Using OpenSearch with Matlab
by Ralf Elsas and Leo Schwarze (10/06/2022)
Table of Contents
1. Introduction
This is an installation guide on how to install OpenSearch locally and on a server and use it with Matlab. We’ll cover the installation with docker on Windows 10. We also try to discuss pitfalls and tricks we’ve learned to get it to run. If you have further tips and ideas to improve the workflow, we’ll be happy for a message.

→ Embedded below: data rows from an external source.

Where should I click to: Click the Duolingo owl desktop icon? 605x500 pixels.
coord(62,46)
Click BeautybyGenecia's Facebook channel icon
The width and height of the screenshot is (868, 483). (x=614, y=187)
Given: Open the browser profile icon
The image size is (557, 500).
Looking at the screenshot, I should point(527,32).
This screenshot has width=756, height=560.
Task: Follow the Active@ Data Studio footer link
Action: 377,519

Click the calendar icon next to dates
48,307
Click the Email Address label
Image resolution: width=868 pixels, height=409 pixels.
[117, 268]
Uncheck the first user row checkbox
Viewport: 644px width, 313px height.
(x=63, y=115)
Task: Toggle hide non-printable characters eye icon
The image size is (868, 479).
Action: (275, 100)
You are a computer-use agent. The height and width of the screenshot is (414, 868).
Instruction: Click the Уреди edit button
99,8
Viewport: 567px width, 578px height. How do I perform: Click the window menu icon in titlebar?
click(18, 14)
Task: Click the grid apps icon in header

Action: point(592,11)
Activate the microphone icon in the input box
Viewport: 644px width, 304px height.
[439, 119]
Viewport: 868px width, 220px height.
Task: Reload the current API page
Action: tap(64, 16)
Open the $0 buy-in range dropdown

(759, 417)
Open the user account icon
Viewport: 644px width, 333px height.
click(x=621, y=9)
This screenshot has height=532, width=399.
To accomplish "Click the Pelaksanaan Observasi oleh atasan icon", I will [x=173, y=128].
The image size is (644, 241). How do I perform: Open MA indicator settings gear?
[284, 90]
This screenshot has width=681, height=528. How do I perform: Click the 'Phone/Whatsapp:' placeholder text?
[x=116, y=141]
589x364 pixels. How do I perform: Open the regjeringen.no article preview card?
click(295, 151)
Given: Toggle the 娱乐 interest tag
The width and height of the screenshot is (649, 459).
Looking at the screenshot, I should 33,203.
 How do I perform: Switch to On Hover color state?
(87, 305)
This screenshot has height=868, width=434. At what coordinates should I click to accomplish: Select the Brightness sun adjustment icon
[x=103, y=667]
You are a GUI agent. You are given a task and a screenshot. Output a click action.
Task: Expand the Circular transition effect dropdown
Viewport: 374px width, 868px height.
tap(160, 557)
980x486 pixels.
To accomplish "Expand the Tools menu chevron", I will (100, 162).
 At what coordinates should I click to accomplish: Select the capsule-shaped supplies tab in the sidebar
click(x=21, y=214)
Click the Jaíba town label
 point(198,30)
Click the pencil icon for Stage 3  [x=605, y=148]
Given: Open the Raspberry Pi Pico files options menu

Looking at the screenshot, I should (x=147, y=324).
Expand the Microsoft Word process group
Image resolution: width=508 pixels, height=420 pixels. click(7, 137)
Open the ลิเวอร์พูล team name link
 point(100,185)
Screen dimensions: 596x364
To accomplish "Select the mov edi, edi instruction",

It might be beneficial to check the following websites first:
- https://opensearch.org/docs/latest/opensearch/index/
- https://opensearch.org/docs/latest/opensearch/install/index/
2. Step-by-Step Installation Guide
2.1 Docker & OpenSearch
Install Docker for desktop here: https://www.docker.com/products/docker-desktop
- Set up docker compose file (or download the attached example file):
- Therefore, create new .txt file
- Write docker compose file / copy docker compose file from OpenSearch documentation or the Appendix A in this manual (If you choose to copy it from the website and it doesn’t work – there are some changes I made to the file that could help you. Please find these changes in the Appendix A)
- Save it and name it „docker-compose.yml“ (delete the .txt ending), or use the provided docker-compose.yml
- In preperation for the next step I advise to watch the following video and/or read through the following website (it deals with elasticsearch opendistro, but is very close to the OpenSearch installation. If you want to replicate what is done in the video there are only two terms you have to input differently than the user in the video. You have to change „elasticsearch“ to „opensearch“ and „opendistro_security“ to „opensearch-security“). (It also includes a very insightful explanation on how to use docker and the framework it creates to for example change passwords. It makes sense to go through this exercise yourself to learn about docker)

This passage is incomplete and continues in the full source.